▸ **EXTRACT TO READ**
Content starts

# My V+ box has arrived



## Podgy Dad (Aug 18, 2002)

On the whole I think its very good, not as good as Tivo in terms of UI and usability, but not a bad effort. Of course it has some serious plus points such as HD and 3 tuners. With a few more software updates it could become as good, if not better than Tivo.

Very pleased so far.


----------



## cwaring (Feb 12, 2002)

Podgy Dad said:


> With a few more software updates it could become as good, if not better than Tivo.


 You can't go around saying things like that on here!


----------



## blindlemon (May 12, 2002)

Podgy Dad said:


> With a few more software updates it could become as good, if not better than Tivo.


The software update you mean is the one Virgin Media need to be pestered about - *the TiVo update*:up:


----------



## cwaring (Feb 12, 2002)

Yep. That would do it


----------



## Craig B (Aug 11, 2001)

What are the bad points about the V+? I am considering getting one in September once my BT broadband contract runs out.


----------



## cwaring (Feb 12, 2002)

1. It's not a Tivo

That's about it 

Seriously, I think there are still some 'issues' with the product, but certainly from my experience with what was the "TV Drive" it is pretty damned good, though it does take more looking after than my Tivo.


----------



## mikerr (Jun 2, 2005)

As someone who had the TVDrive on the pre-release trial, I still am amazed that they *took features out* when the service went live.

The big one was "rewind to start of programme, when recording" 
-worked fine in trial, removed on release ?!

There were a few others too.

It deperately needs a keyword search ability IMO


----------



## RichardJH (Oct 7, 2002)

I subscribed to VIP package. Now have I Tivo on standard cable box 1 Tivo on freeview and the V+ box standalone. Never get any programme clashes now.

Because of the Sky Movies PIN issue I use the V+ to record any movies. I don't miss Sky One as anything good is available by torrent sometimes even before it is aired on Sky.


----------



## davisa (Feb 19, 2002)

...and however difficult it is going to be to download with Virgin's new 'limited' unlimited broadband.

Content ends

▸ **DATA EXCERPT**
Content starts

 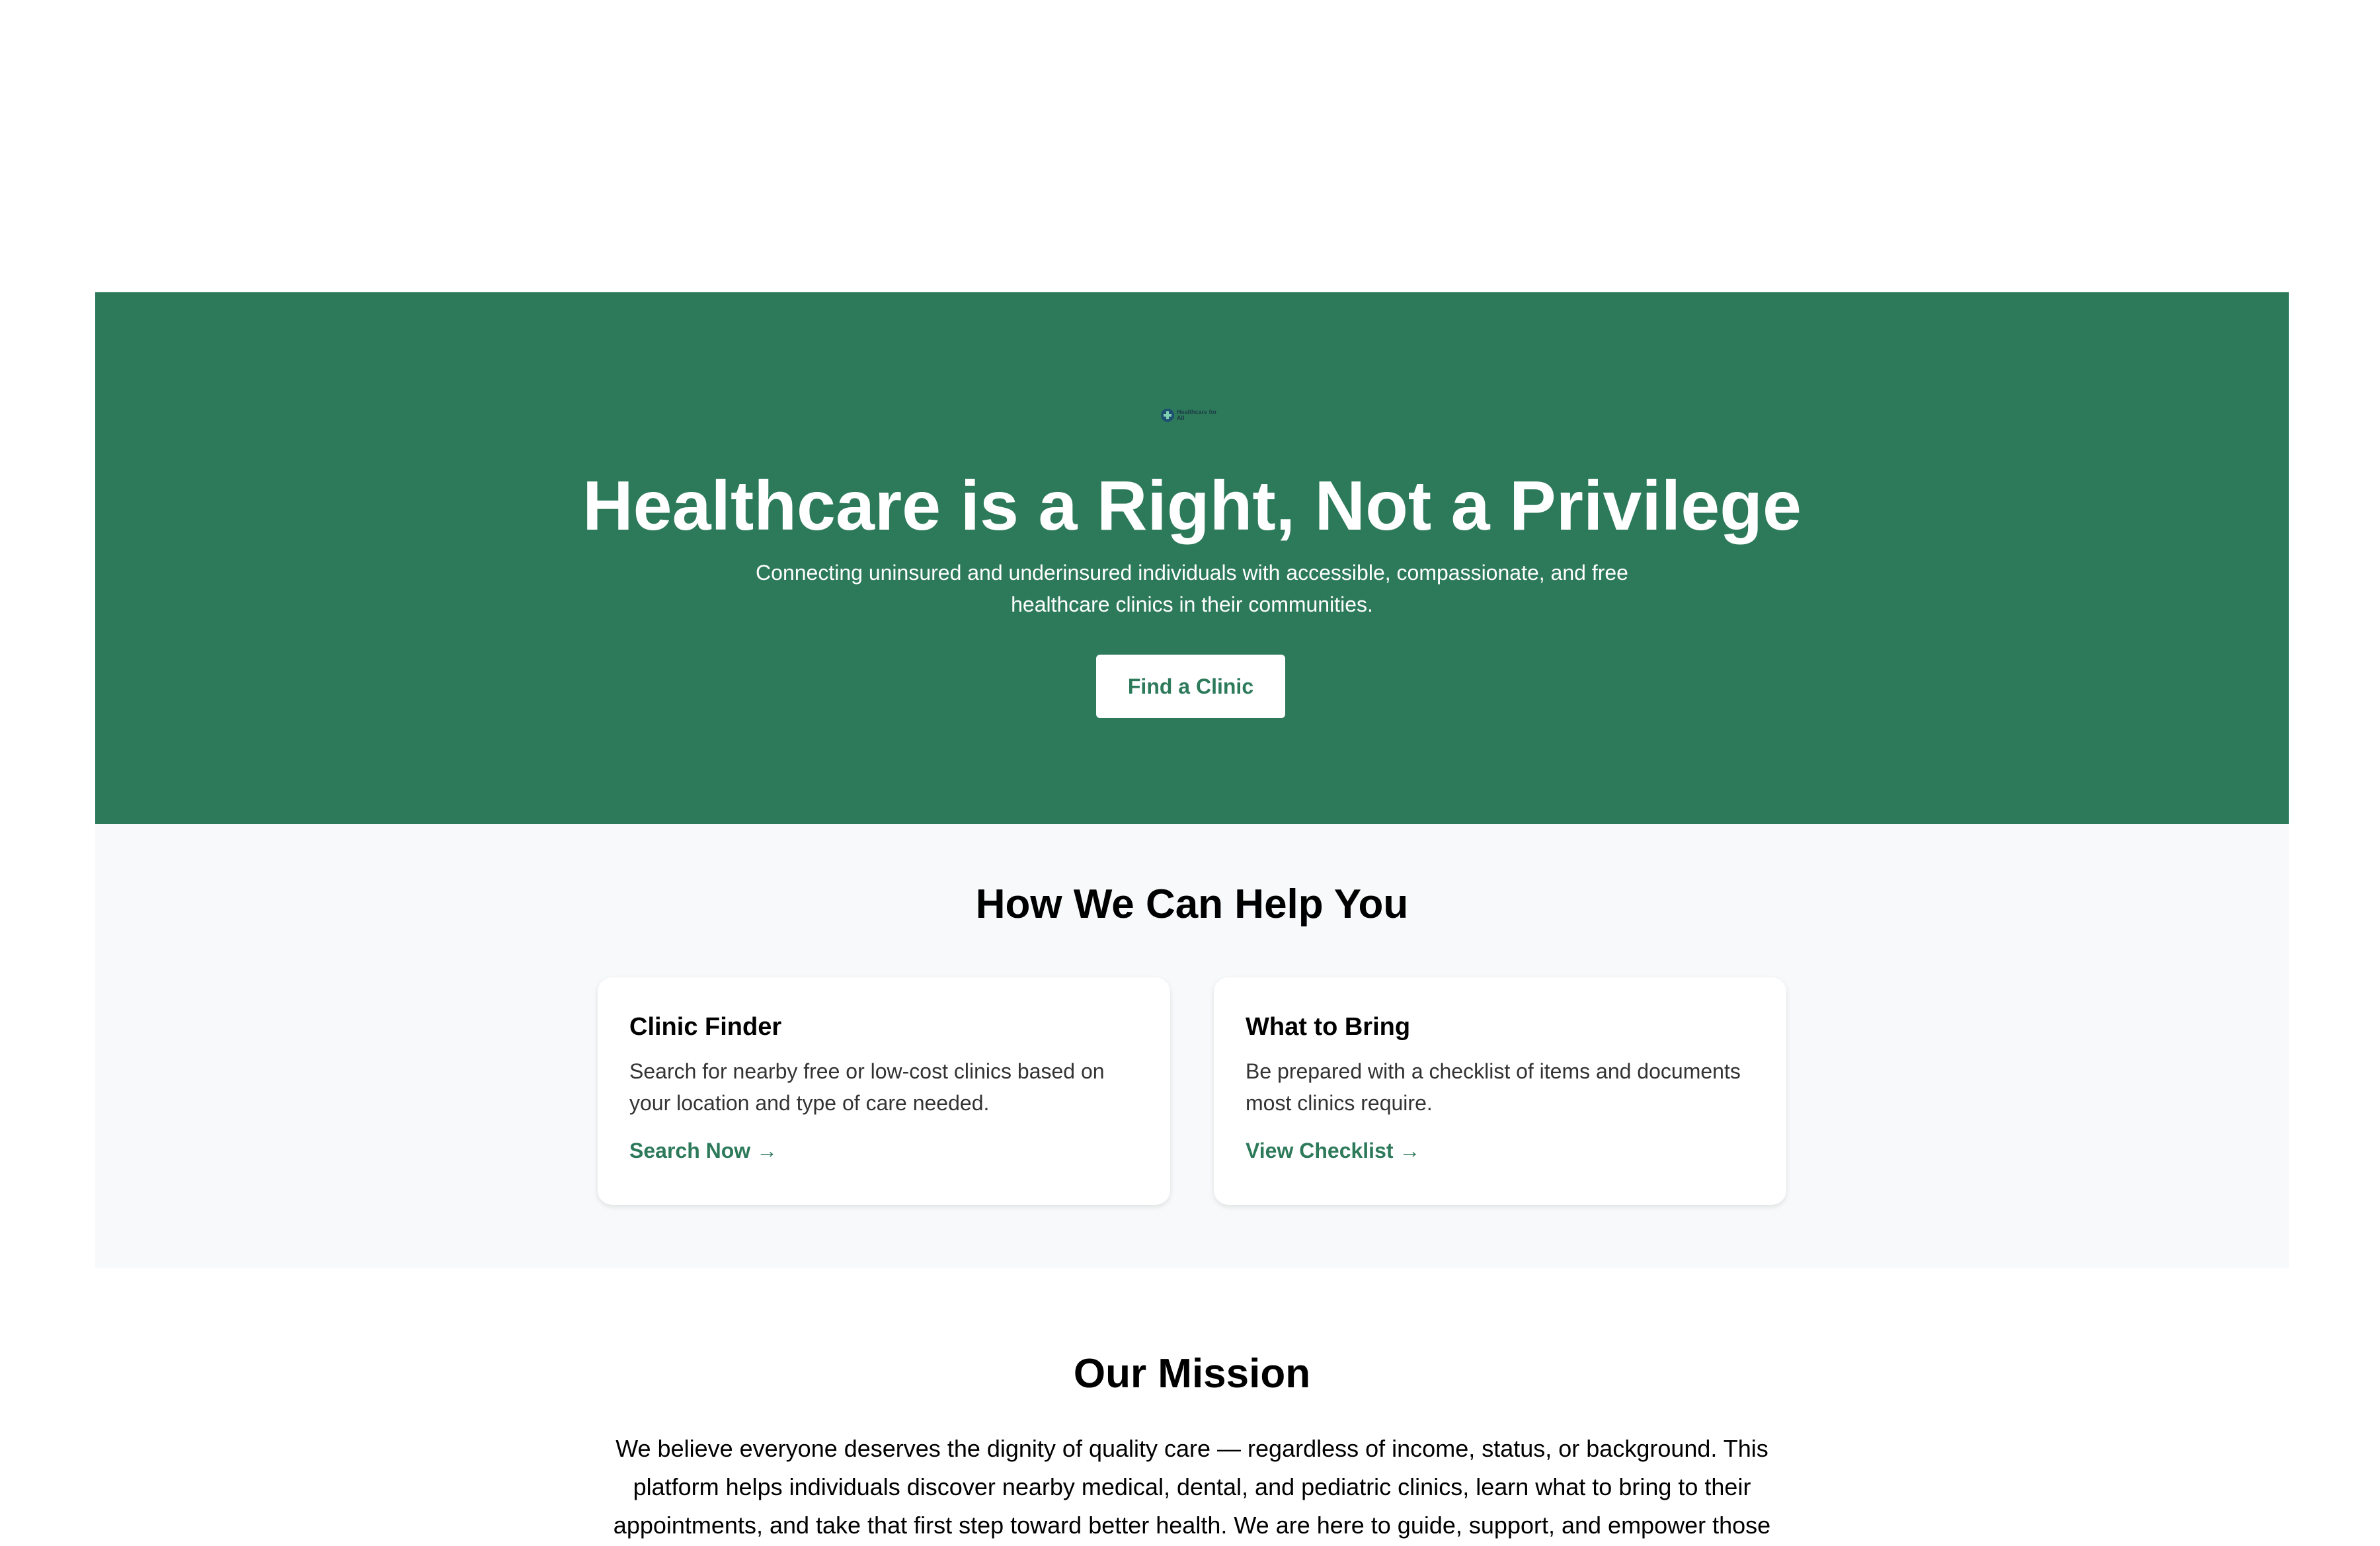 I want to click on site-logo: Healthcare for All, so click(x=1192, y=415).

Content ends

▸ **ACTIONS TO TAKE**
1. Translate this sentence from the V+ box thread into Spanish: "I am considering getting one in September once my BT broadband contract runs out."
2. List the usernames of everyone who posts in the V+ box thread, each name only once.
3. Extend the V+ box forum thread from its last post.

▸ **ANSWERS PER TASK**
1. Estoy pensando en conseguir uno en septiembre, cuando termine mi contrato de banda ancha con BT.

2. Podgy Dad, cwaring, blindlemon, Craig B, mikerr, RichardJH, davisa

3.
http://allyours.virginmedia.com/html/


----------



## Podgy Dad (Aug 18, 2002)

mikerr said:


> As someone who had the TVDrive on the pre-release trial, I still am amazed that they *took features out* when the service went live.
> 
> The big one was "rewind to start of programme, when recording"
> -worked fine in trial, removed on release ?!
> ...


Can you jump forward in blocks of 15 minutes like you can with Tivo? Fast forwarding at 32x can be a bit of a pain.


----------



## Podgy Dad (Aug 18, 2002)

My girlfriend is dumping Sky and getting a regular VM box. What do I need to do/get prior to install on Saturday to make sure it all works nicely with Tivo?


----------



## davisa (Feb 19, 2002)

The Wife gave V+ a big thumbs down on both usability and features so we'll be a TiVo house-hold for the foreseeable future...or will be once my new HDD arrives 

Personally, I think she just likes the TiVo 'wiggling antennas' - says it shows they have a sense of humour!


----------



## RichardJH (Oct 7, 2002)

> ..and however difficult it is going to be to download with Virgin's new 'limited' unlimited broadband. ORIGINAL POST BY davisa
> 
> http://allyours.virginmedia.com/html/


Not sure what your point is but I have no problems up to now with my 10MB connection


----------



## mikerr (Jun 2, 2005)

http://allyours.virginmedia.com/html/internet/traffic.html is the proper URL

They are now throttling / cutting your connection down to half or less if you do a single 20 minute download.

Paying for 20Mb ? Download at that speed for 20 minutes and they'll cut your speed to 5Mb for the rest of the evening.


----------



## cwaring (Feb 12, 2002)

However, the service is _still_ unlimited in the usual sense of the word; in that you can still download as much as you want even though it might take you a little longer. The service remains un-capped.


----------



## mikerr (Jun 2, 2005)

limit. cap, throttle etc are all words for the same thing - VM have introduced a "temporary cap" that is reset daily.

If you have to wait due to throttling, there's no reason to pay for anything other than the minimum speed: 2Mb


----------



## davisa (Feb 19, 2002)

What they said 

Imagine (if you must) taking a morning shower, and getting your water supply cut off part way through because you've used your peak hours allocation for the day.

Anyway, I'm off-topic again. I seem to be becoming a master at that...


----------



## RichardJH (Oct 7, 2002)

Well I've learnt something. Albeit most of my larger downloads I leave to the PC whilst I am in bed asleep. Come down in the morning and there it is "all downloads completed"


----------



## cwaring (Feb 12, 2002)

mikerr said:


> limit. cap, throttle etc are all words for the same thing - VM have introduced a "temporary cap" that is reset daily.


Sorry, but you're simply wrong.

A 'cap' is an absolute limit that, when you reach it, you cannot download any more until that cap is reset; usually at the start of the next month.

In this case, you're download speed is reduced to 25% (or whatever) of it's potential full speed, but you can _still_ download as much as you want.

There is NO CAP on VM's cable broadband.


----------



## davisa (Feb 19, 2002)

cwaring said:


> There is NO CAP on VM's cable broadband.


...but there is 'shaping' or 'management' or whatever - which is actually worse in some circumstances.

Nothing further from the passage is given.